Tuesday, January 16, 2007

"There needs to be a national dialogue – and not just among the nation’s investment bankers."

Roadblock needed on privatizing highways

Jan. 16, 2007

By Daniel Schulman
Fort Wayne News Sentinal
Copyright 2007

If you’ve ever traveled cross-country on I-90, you’ve driven the Indiana Toll Road, a major trucking artery that stretches 157 miles across the length of northern Indiana. Last June, the “Main Street of the Midwest,” as it’s locally known, was turned over to a foreign consortium – made up of the Spanish construction firm Cintra and Macquarie Infrastructure Group (MIG) of Australia – in exchange for $3.8 billion.

The privatization of the nation’s highways, a trend touched off in 2005 when the City of Chicago sold a 99-year-lease on the Chicago Skyway to the same consortium, has so far received little attention. It is, however, big news in the investment banking world and major firms such as Goldman Sachs and the Carlyle Group have already set up infrastructure funds to invest in what they expect to be a very lucrative market.

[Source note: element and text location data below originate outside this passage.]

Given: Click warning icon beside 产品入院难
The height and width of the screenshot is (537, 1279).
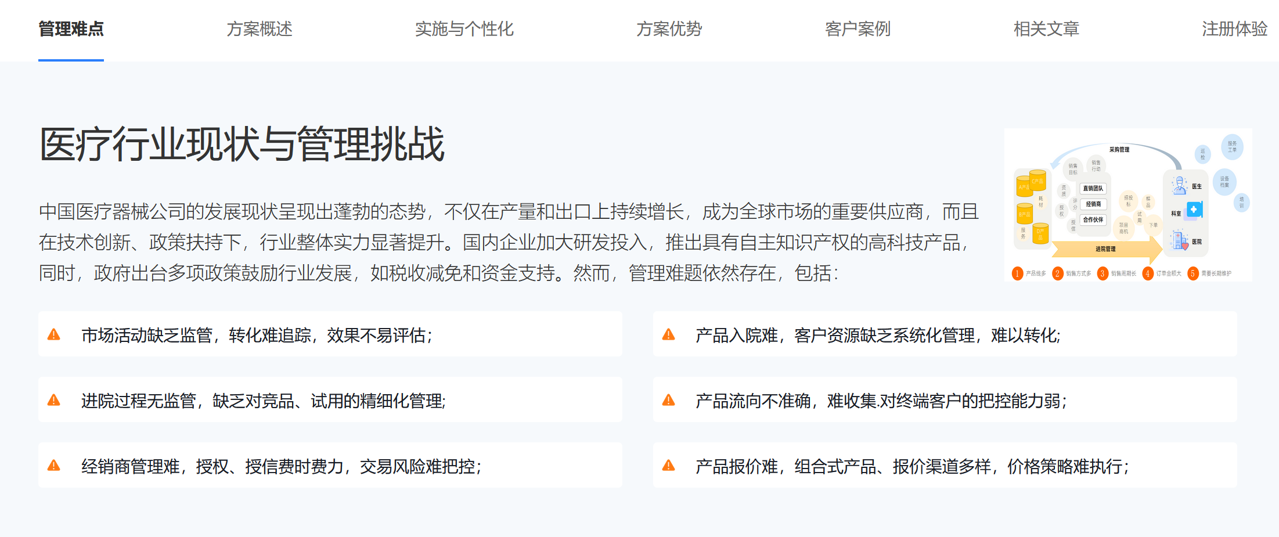Looking at the screenshot, I should (669, 335).
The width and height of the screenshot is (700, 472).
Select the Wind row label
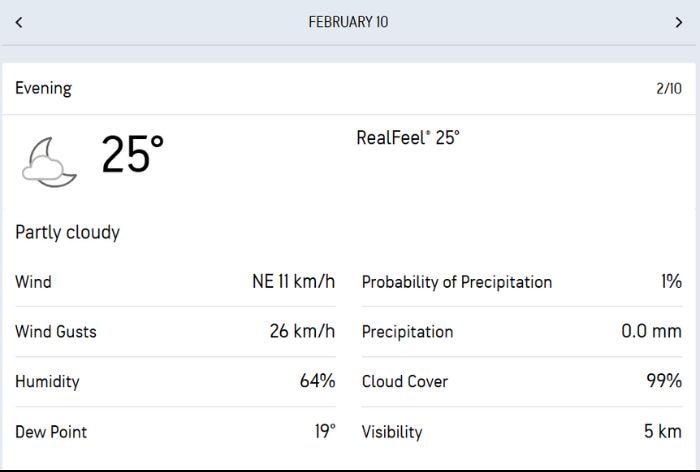(33, 282)
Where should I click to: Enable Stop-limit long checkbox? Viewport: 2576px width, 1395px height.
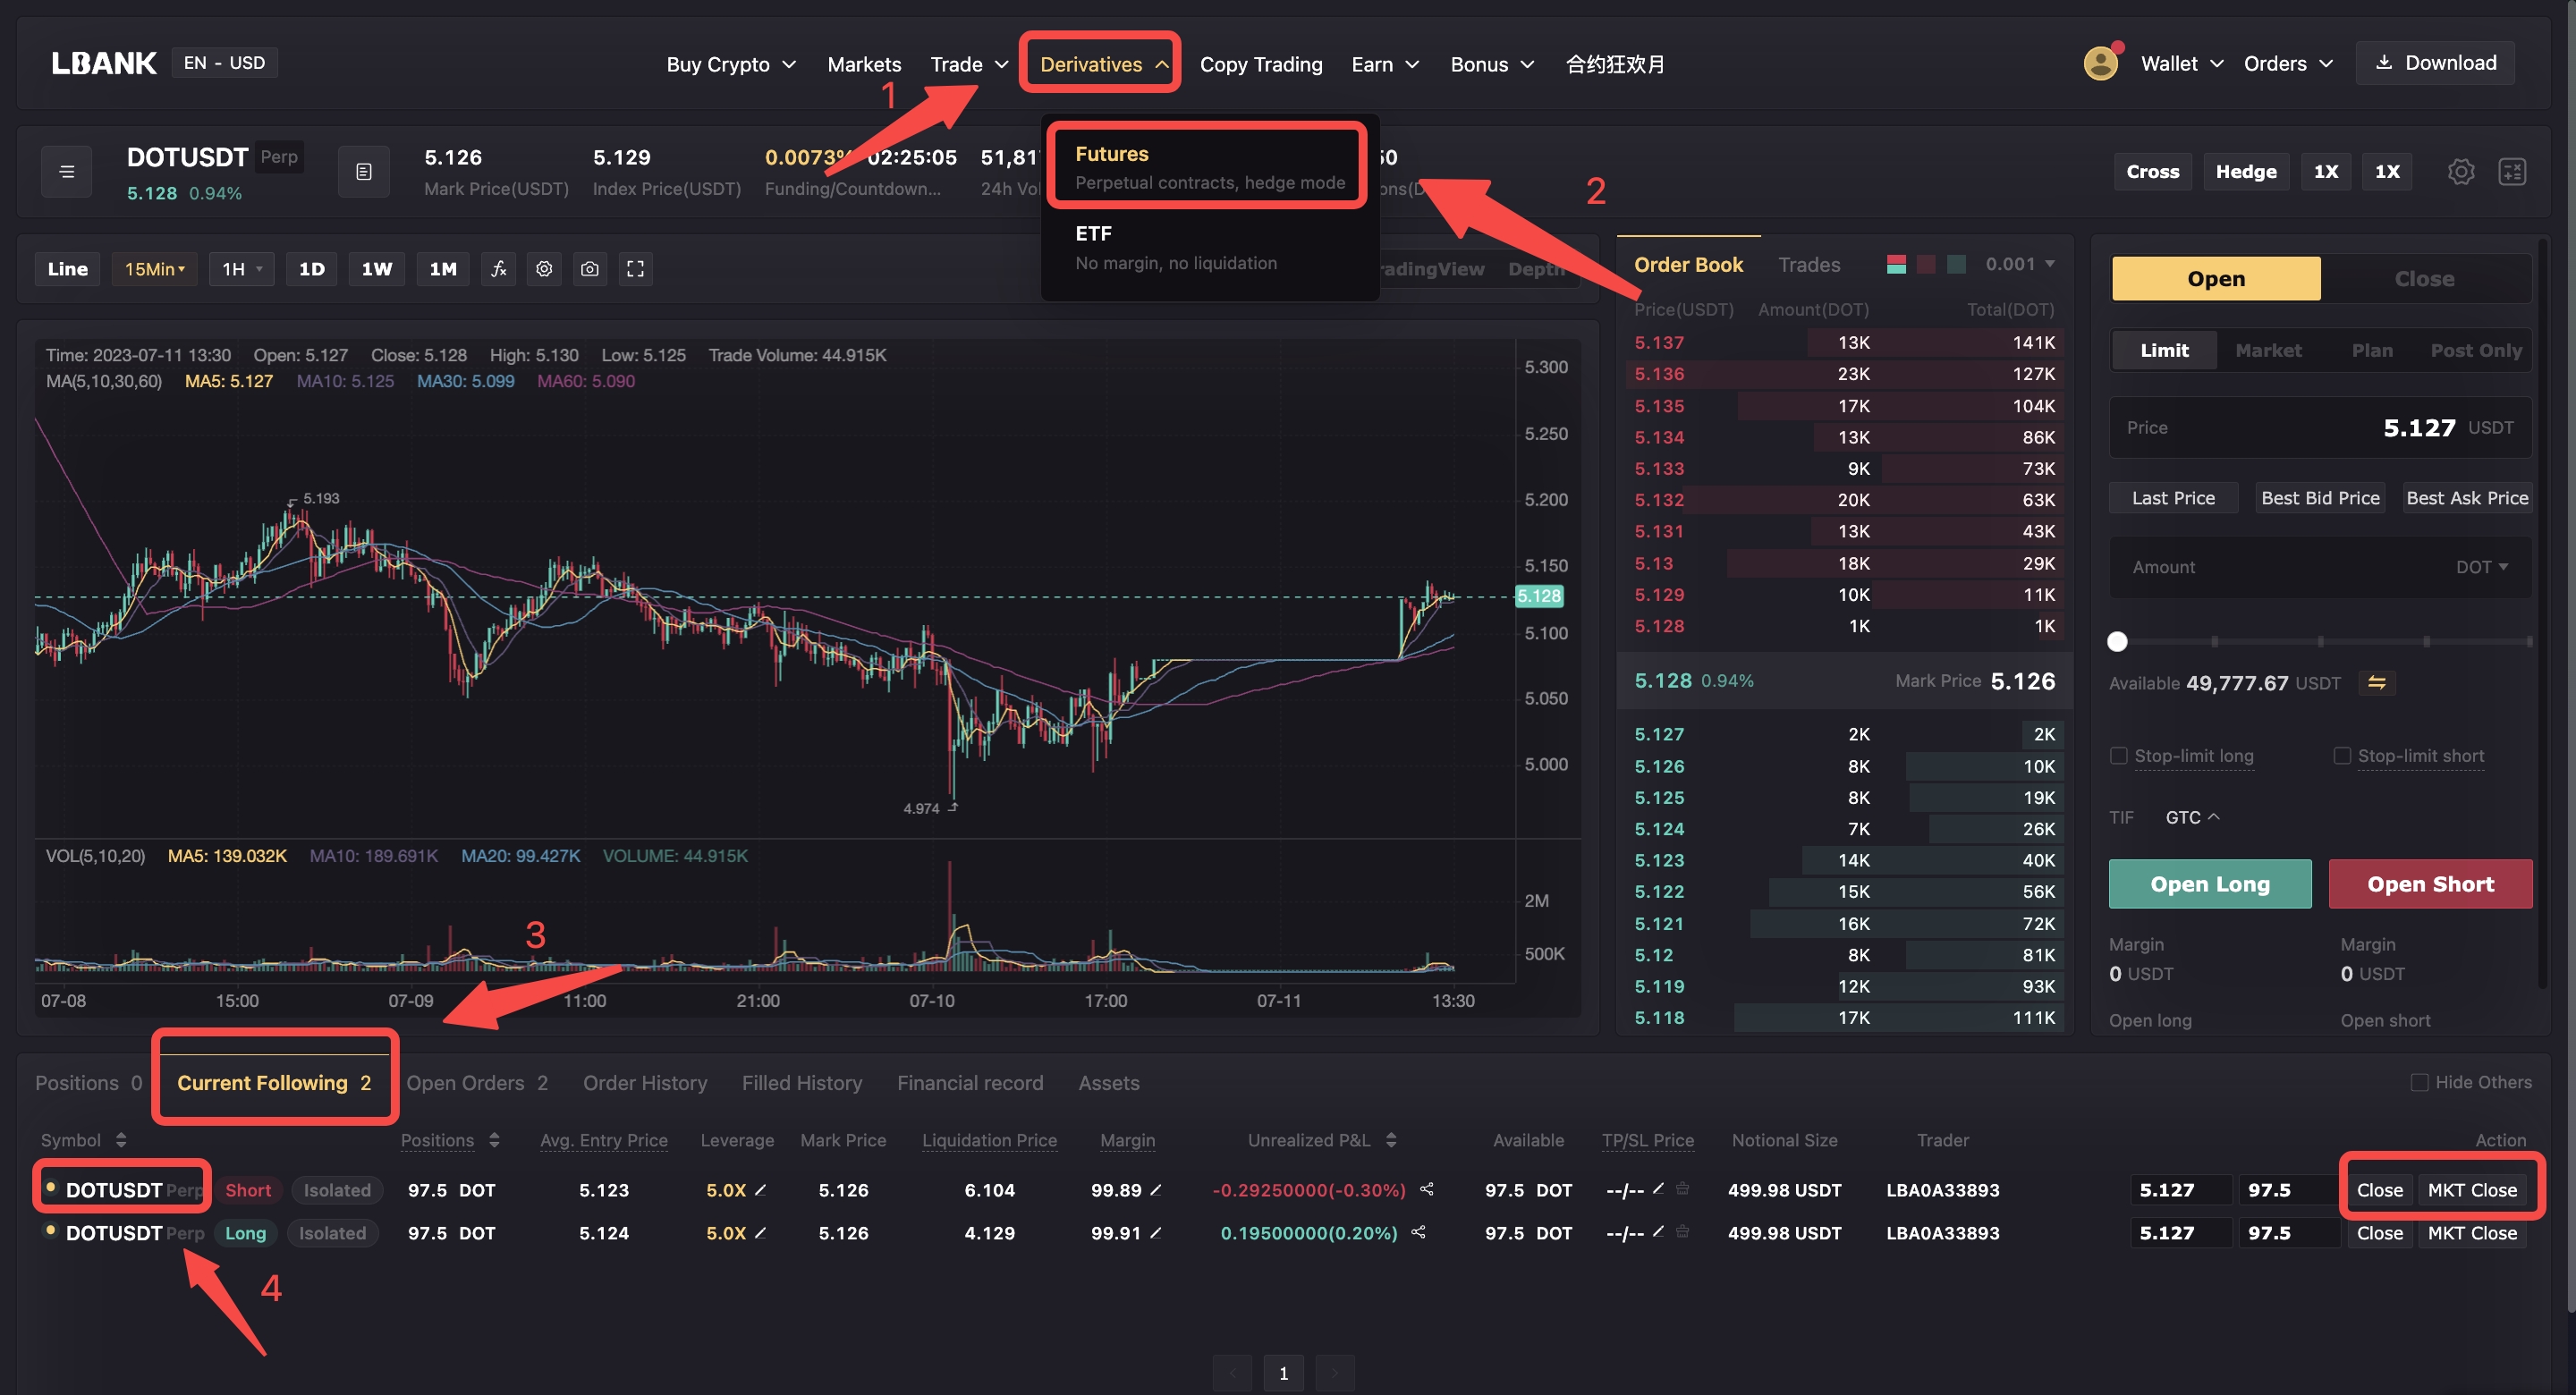click(2118, 756)
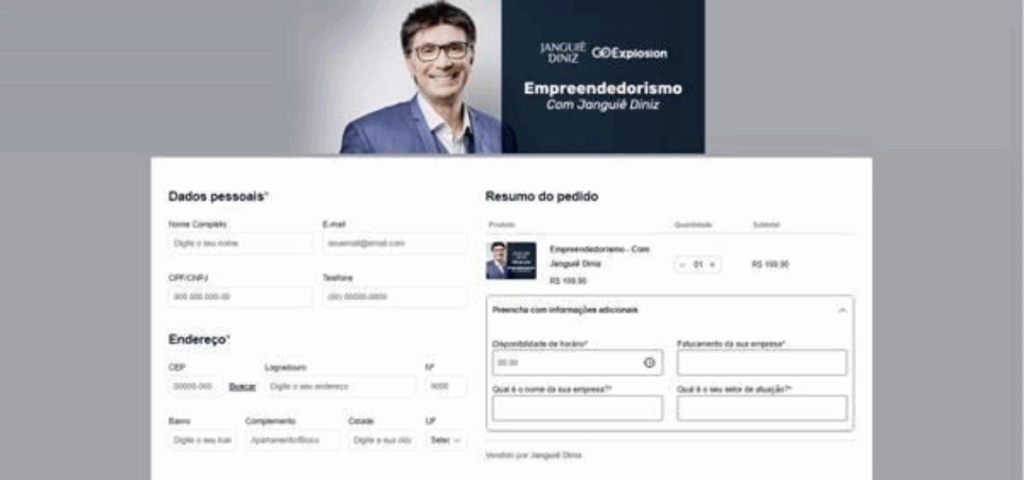Click into the CEP field
The height and width of the screenshot is (480, 1024).
(x=195, y=386)
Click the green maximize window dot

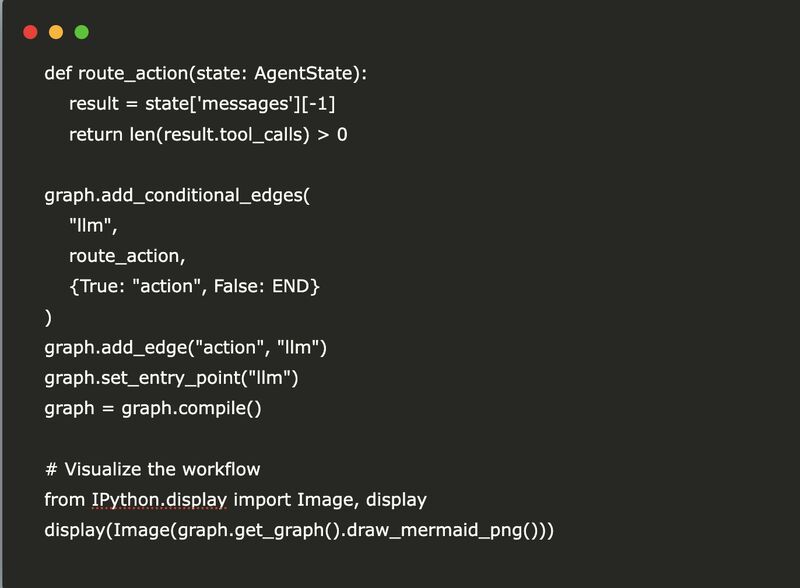(x=82, y=32)
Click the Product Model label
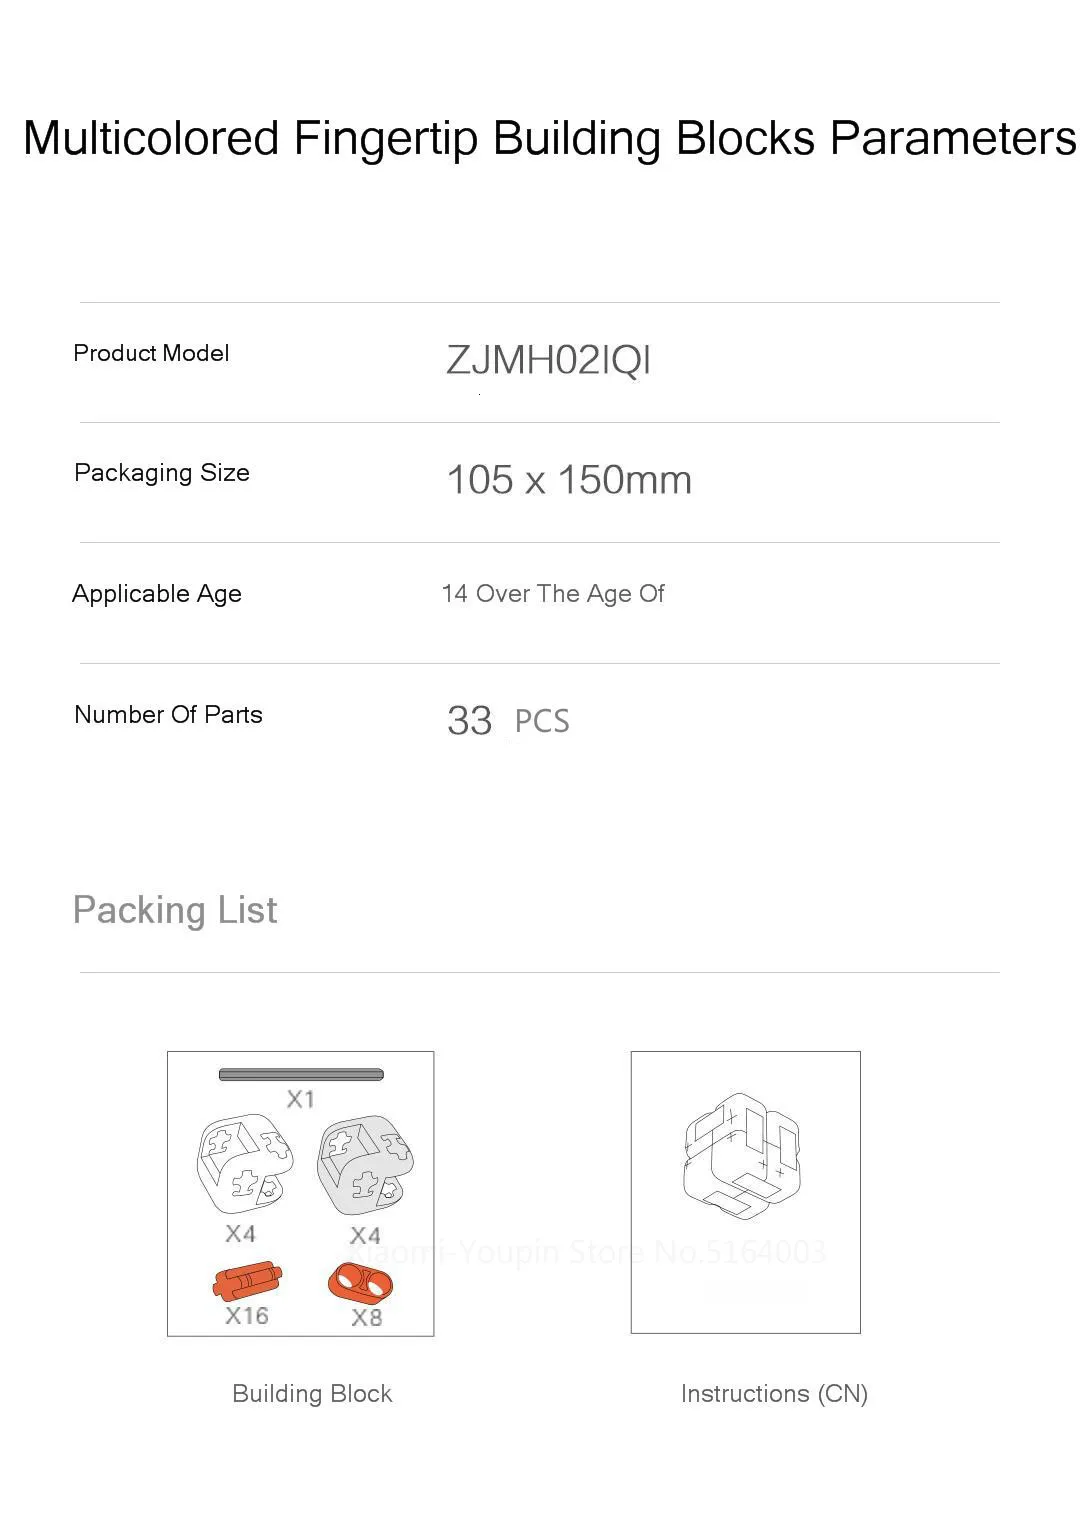 (x=151, y=353)
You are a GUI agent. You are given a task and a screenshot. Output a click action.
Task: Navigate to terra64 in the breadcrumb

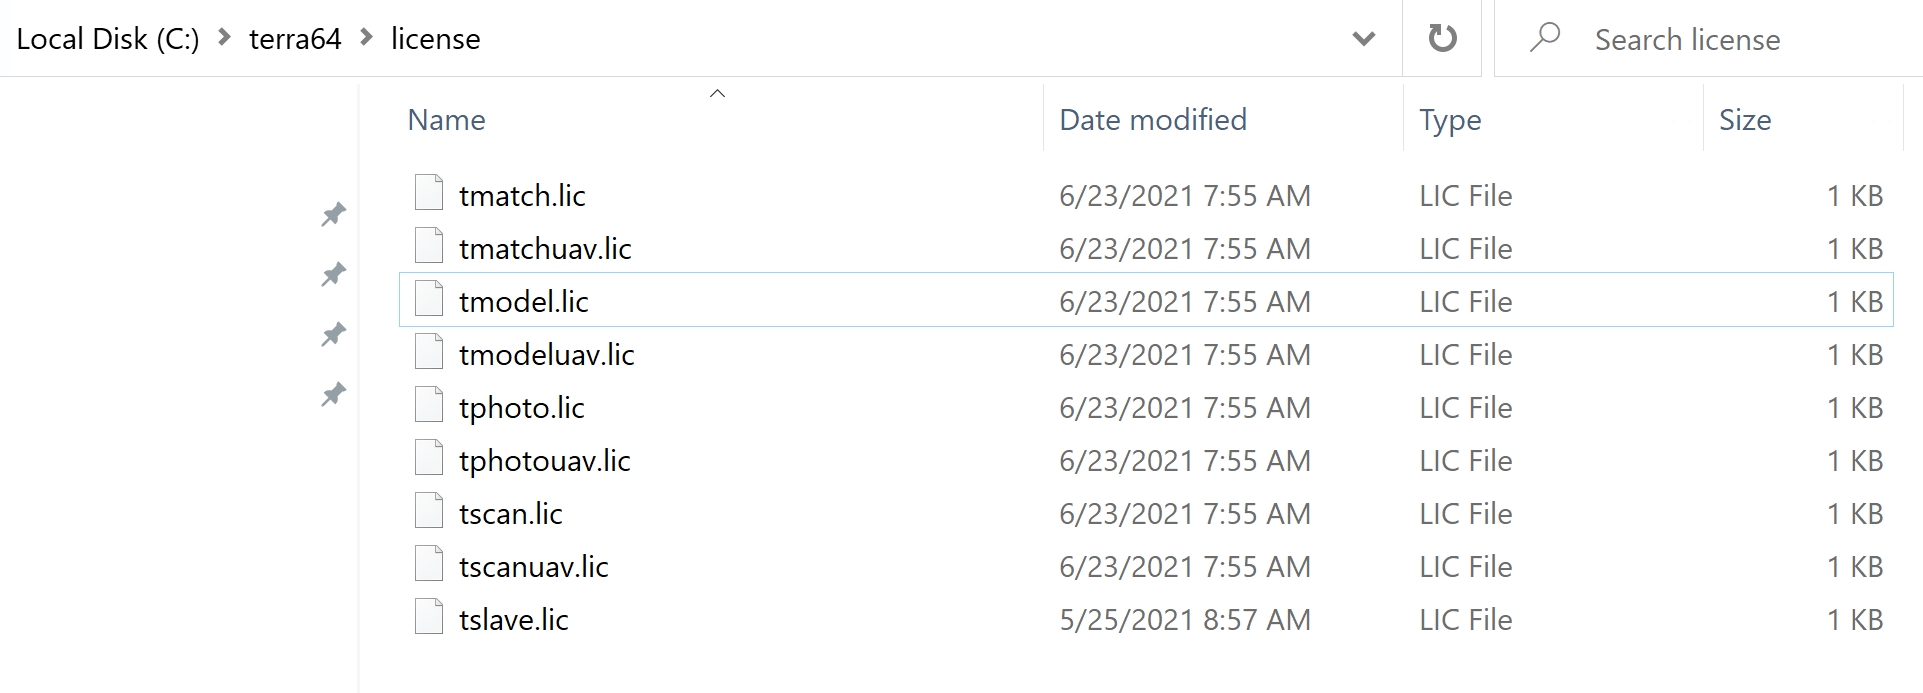[295, 39]
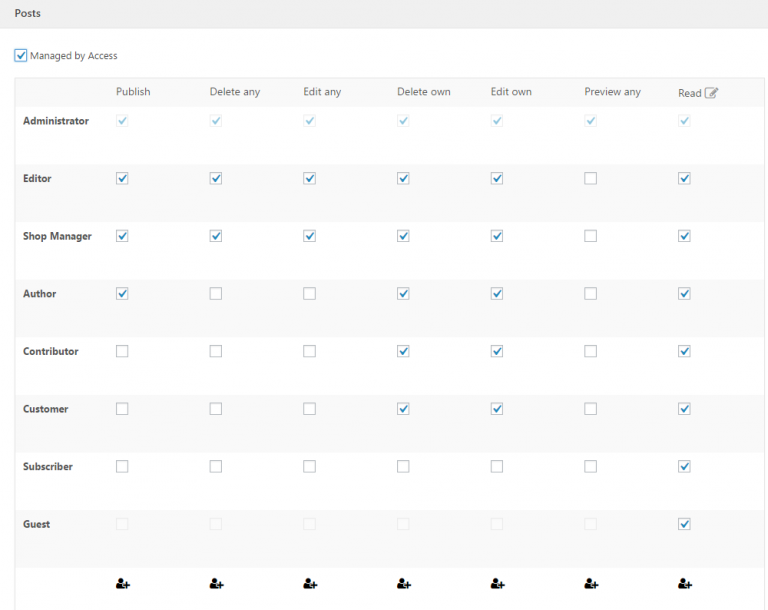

Goldman, the primary dealmaker in the toll road market thus far, is pushing privatization aggressively around the country, advising Indiana and other states considering privatization even as it has created a fund whose sole purpose is to maximize returns by picking up infrastructures for the best price possible.

The idea seems to be catching on. States including New York, Pennsylvania and New Jersey have recently raised the possibility of leasing major turnpikes, while other states, from Florida to Alaska, are now considering inviting the private sector to build and operate highways and bridges. In all, more than 20 states have passed legislation allowing so-called public-private partnerships to lease and operate toll roads.

The Indiana deal inked by Gov. Mitch Daniels will yield hundreds of millions of dollars in tax breaks for the consortium, which also receives immunity from most local and state taxes.

Under the deal, the consortium collects all the tolls, which it’s allowed to raise to levels far beyond what Hoosiers have been used to. In fact, one analysis found that if the toll regimen in place in Indiana and Chicago had been applied to New York’s Holland Tunnel for the past 70 years, the toll could stand at $185 rather than the current $6.

Another analysis found that the value of the road over the 75-year term could be as much as $11.38 billion — a nice return on MIG-Cintra’s investment, but a potential net loss of more than $7 billion to Indiana taxpayers.

For companies seeking to buy up American infrastructure, the financial stakes in privatizing the nation’s transportation arteries are potentially huge. In 1956, a Republican president, Dwight Eisenhower, convinced Congress that an integrated, public highway system was vital to economic development, commerce, and even national security.

Today, Ike’s legacy is at a crossroads. The federal highway trust fund, financed by the proceeds of the federal gas tax, is running out of money, in part because lawmakers have not dared to raise the tax since the mid-’90s. At this rate, the fund will be in the red by 2009.

Meanwhile, states and cities desperate for repairs to decaying roads and bridges, not to mention new highways, are struggling to find ways to pay for transportation projects.

Enter privatization, which promises a quick fix – and a means to outsource difficult political decisions, such as raising tolls or taxes, to entities that don’t have to worry about getting re-elected. The notion has the enthusiastic backing of the Bush administration, but some politicians are worried that, as Congressman Peter DeFazio, D-Ore., put it during a congressional hearing on highway privatization last May, we are “outsourcing political will to a private entity.”

“It’s a scam, basically,” DeFazio, the incoming chair of the House Subcommittee on Highways, Transit, and Pipelines, later said in an interview. “It just does not make sense for an integrated national transportation system.”

With the highway trust fund headed toward running on empty, it’s clear that new transportation funding options are needed. But before the nation heads farther down the privatization road, there needs to be a national dialogue – and not just among the nation’s investment bankers.

Daniel Schulman is Mother Jones’ Washington-based Lannan Investigative Fellow. This column was adapted for newspapers from a longer version in the magazine.